The International Olympic Committee (IOC) will not test athletes for EPO and human growth hormone until it has a system which is 100 per cent reliable, senior IOC member Jacques Rogge said yesterday.
Rogge, who is the chairman of the IOC co-ordination commission which is in Sydney to inspect preparations for the 2000 Olympic Games, said it was unrealistic to expect that elite sport would ever be drug-free.
"The IOC has funded research into the detection of erythropoietin (EPO) and human growth hormone, which are probably the two most widely abused drugs that we cannot trace today. Whether this will be achieved by 2000 I dearly hope, but no one can assure that," said Rogge.
EPO is a naturally occurring substance, which lifts the number of red blood cells and cannot be detected by urine testing. It increases endurance but lifts the risk of heart failure.
"We are progressing, it is very difficult research because the two drugs are produced by the human body so it is very difficult to make a differentiation between . . . what you take in and what your body produces.
"We know that some day we will succeed . . . hopefully before Sydney. If the method is found it will be implemented at Sydney. The problem is . . . we have a method to have 80 per cent certainty, but 80 per cent certainty is not enough to face a court.
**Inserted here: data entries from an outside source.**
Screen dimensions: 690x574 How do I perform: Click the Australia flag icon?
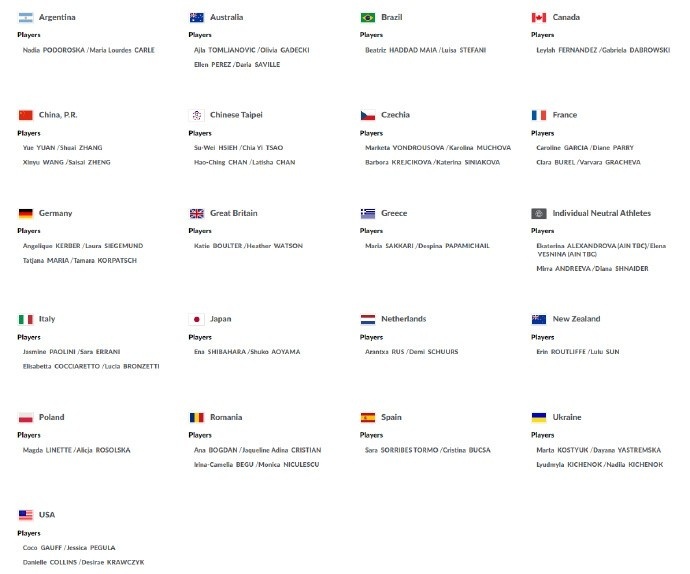(x=197, y=18)
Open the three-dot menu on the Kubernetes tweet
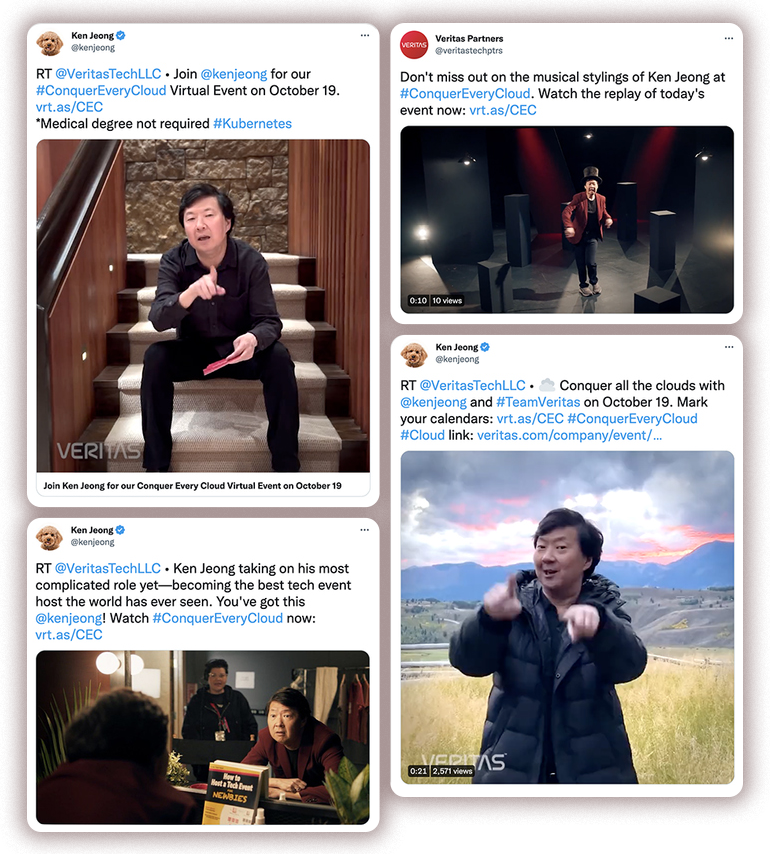This screenshot has width=770, height=854. 365,35
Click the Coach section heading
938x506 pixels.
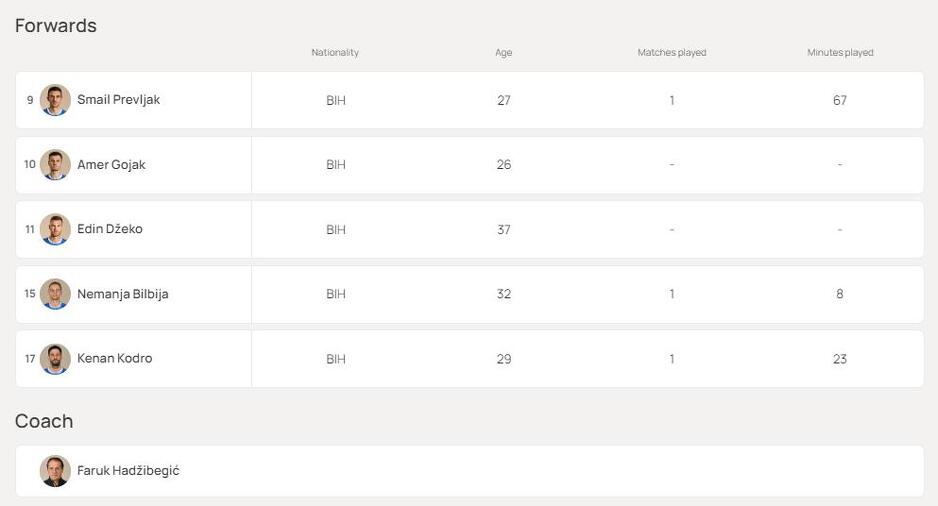[x=44, y=421]
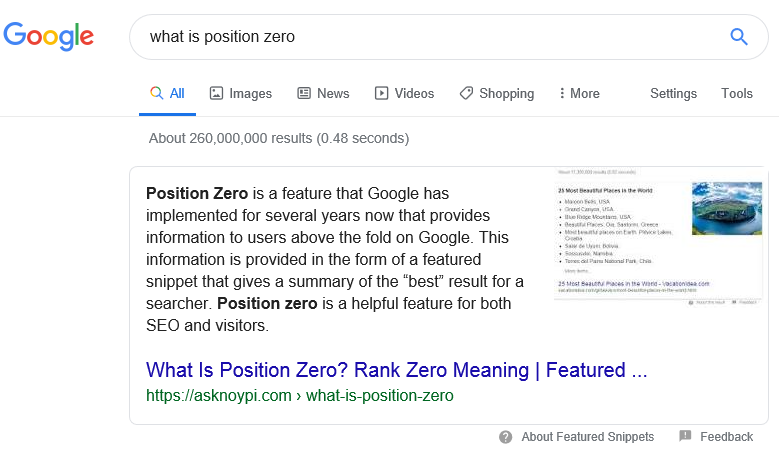The height and width of the screenshot is (457, 779).
Task: Click the blue search magnifier icon
Action: 738,37

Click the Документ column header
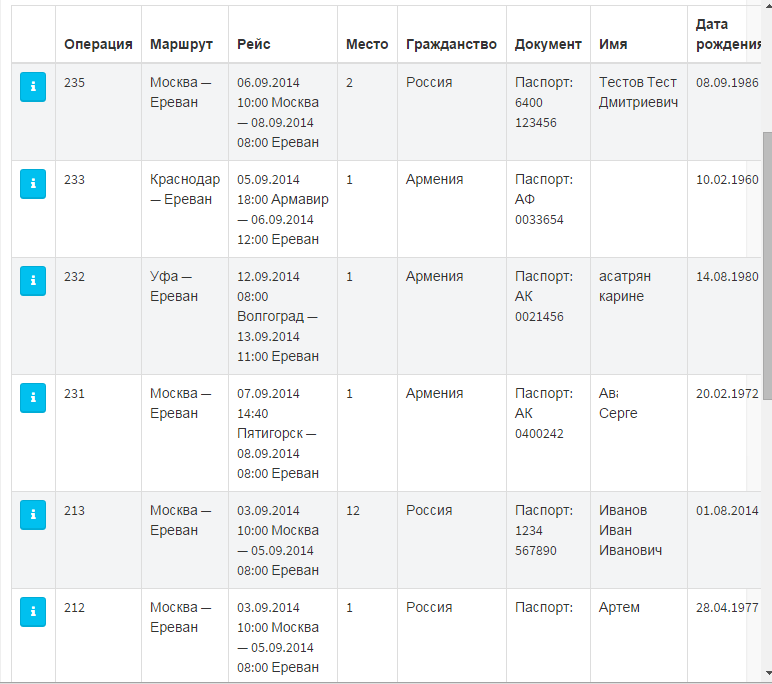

"You need 100 per cent certainty and we are trying to close the gap of the last 20 per cent which is extremely difficult."
Rogge said it was the IOC's moral and ethical responsibility to limit doping in sport to the lowest possible level.
"But it is like criminality in a society, there is no crime-free society, there will always be cheaters, there will always be scientists who will have a small lead, or sometimes a big lead on the research we are doing."
Rogge said the IOC was ready to implement blood testing to supplement urine testing at the Olympic Games if and when it was required.